• [Data section]:
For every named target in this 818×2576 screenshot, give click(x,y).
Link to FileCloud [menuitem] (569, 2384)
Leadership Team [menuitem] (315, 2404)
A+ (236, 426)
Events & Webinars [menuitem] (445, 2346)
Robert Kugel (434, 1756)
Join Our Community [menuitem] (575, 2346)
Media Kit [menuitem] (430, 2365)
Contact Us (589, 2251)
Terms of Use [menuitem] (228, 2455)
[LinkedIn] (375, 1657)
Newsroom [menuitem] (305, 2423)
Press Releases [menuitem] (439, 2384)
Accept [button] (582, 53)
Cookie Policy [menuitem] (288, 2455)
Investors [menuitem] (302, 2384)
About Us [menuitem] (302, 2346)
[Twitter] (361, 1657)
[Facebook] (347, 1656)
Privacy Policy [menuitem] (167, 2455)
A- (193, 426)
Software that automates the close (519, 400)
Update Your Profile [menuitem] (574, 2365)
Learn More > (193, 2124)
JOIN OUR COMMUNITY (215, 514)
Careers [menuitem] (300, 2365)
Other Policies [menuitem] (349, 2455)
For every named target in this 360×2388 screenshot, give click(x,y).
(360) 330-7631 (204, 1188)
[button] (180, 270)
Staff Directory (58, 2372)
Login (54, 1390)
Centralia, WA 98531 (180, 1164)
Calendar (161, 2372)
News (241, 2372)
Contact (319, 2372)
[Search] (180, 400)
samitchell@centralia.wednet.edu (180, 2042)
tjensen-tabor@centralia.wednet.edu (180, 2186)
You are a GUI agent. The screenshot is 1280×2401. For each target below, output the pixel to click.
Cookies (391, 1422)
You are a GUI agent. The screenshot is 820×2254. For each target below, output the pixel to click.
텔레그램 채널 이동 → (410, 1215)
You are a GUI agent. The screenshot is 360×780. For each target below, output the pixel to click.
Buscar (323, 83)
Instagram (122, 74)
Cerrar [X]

• [Goal of the exercise]:
Write all the entries out again exactly as they are.

• [Answer for this exercise]:
For every named target in this 818×2576 screenshot, give click(x,y).
Link to FileCloud [menuitem] (569, 2384)
Leadership Team [menuitem] (315, 2404)
A+ (236, 426)
Events & Webinars [menuitem] (445, 2346)
Robert Kugel (434, 1756)
Join Our Community [menuitem] (575, 2346)
Media Kit [menuitem] (430, 2365)
Contact Us (589, 2251)
Terms of Use [menuitem] (228, 2455)
[LinkedIn] (375, 1657)
Newsroom [menuitem] (305, 2423)
Press Releases [menuitem] (439, 2384)
Accept [button] (582, 53)
Cookie Policy [menuitem] (288, 2455)
Investors [menuitem] (302, 2384)
About Us [menuitem] (302, 2346)
[Twitter] (361, 1657)
[Facebook] (347, 1656)
Privacy Policy [menuitem] (167, 2455)
A- (193, 426)
Software that automates the close (519, 400)
Update Your Profile [menuitem] (574, 2365)
Learn More > (193, 2124)
JOIN OUR COMMUNITY (215, 514)
Careers [menuitem] (300, 2365)
Other Policies [menuitem] (349, 2455)
For every named target in this 360×2388 screenshot, give click(x,y).
(360) 330-7631 (204, 1188)
[button] (180, 270)
Staff Directory (58, 2372)
Login (54, 1390)
Centralia, WA 98531 (180, 1164)
Calendar (161, 2372)
News (241, 2372)
Contact (319, 2372)
[Search] (180, 400)
samitchell@centralia.wednet.edu (180, 2042)
tjensen-tabor@centralia.wednet.edu (180, 2186)
You are a GUI agent. The screenshot is 1280×2401. For each target below, output the pixel to click.
Cookies (391, 1422)
You are a GUI agent. The screenshot is 820×2254. For each target below, output the pixel to click.
텔레그램 채널 이동 → (410, 1215)
You are a GUI agent. The screenshot is 360×780. For each target below, output the pixel to click.
Buscar (323, 83)
Instagram (122, 74)
Cerrar [X]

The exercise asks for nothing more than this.